Yellow lights struggling with blue shades,

a network of dark green threads overspread,

and the atmosphere filled with skeins of the powdery residuum,

stirring, shaping, and forming together a sort of vegeto-human pollen

formed therein a vast pool of fertile sappiness,

and up surged the human heap.



Róisín Power Hackett is an Irish visual artist, poet and art writer. She graduated with a BA in History of Art and Fine Art (Paint) and an MA in Art in the Contemporary World, an art writing masters, both from the National College of Art and Design in Dublin. She has been published in Headstuff – UNBOUND (2018), Skylight 47 Issue 10, (2018), Tales From The Forest, Issue 8 (2018), The Runt, Issue 10 (2017), The Bohemyth, (2017), Rise and Repeal (Abortion Rights Campaign) Magazine, (2016), The Weary Blues, Issue 7, (2015), Glitter Stump, Issue 2, Pamphlet Magazine  (Netherlands), Skylight 47 Issue 2(2013), Mama Grande Press,(2012) Word Legs, Issue 13, Minus 9 Squared‘s Anthology, Minus Nine Squared, Issue 2, (2009).
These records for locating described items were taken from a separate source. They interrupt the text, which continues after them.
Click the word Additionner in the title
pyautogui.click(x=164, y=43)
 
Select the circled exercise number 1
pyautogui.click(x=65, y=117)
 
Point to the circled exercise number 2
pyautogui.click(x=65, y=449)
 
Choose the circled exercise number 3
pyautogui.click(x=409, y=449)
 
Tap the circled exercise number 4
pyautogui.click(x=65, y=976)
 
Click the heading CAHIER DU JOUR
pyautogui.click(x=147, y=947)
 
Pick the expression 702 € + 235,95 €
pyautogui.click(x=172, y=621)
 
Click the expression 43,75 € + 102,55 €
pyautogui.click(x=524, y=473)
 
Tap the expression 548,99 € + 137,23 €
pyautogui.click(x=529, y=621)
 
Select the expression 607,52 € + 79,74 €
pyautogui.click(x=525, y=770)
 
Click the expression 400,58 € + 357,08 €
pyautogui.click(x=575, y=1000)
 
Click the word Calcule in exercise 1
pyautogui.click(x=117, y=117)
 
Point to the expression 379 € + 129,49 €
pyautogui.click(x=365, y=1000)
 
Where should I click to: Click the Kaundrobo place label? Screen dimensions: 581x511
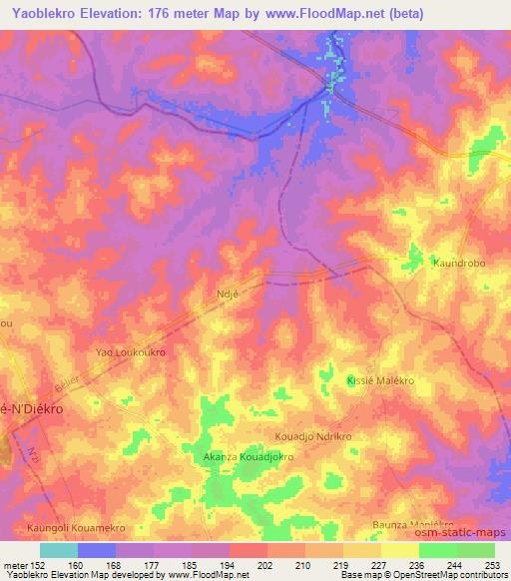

Róisín has also published contemporary art, personal and philosophic essays and criticism on-line and in print including in the Visual Artists’ Ireland New Sheet (VAN).


John Donaghy


My old friend tells me everything’s a bonus

after three score years and ten.

Do-gooders on the radio speaking

of the “elderly” as if we’re merely

walking frames stumbling into hospitals

as if years determine our state of mind

our physical fragility

but the whole universe of consciousness

bears down with a stark declaration

that there is an end to all this

breathing, this laughing, this sensory

carnival of the flesh –

a diamond shape hacked

out of the earth that has my name on it.



John Donaghy’s poetry has been published in The Derry Journal, Sarasvati magazine and in The Irish Times. He has been shortlisted for the Bridport Prize in 2015. His poems have won first place in the unpublished section of the Poetry Ireland Trocaire Competition in both 2018 and 2019.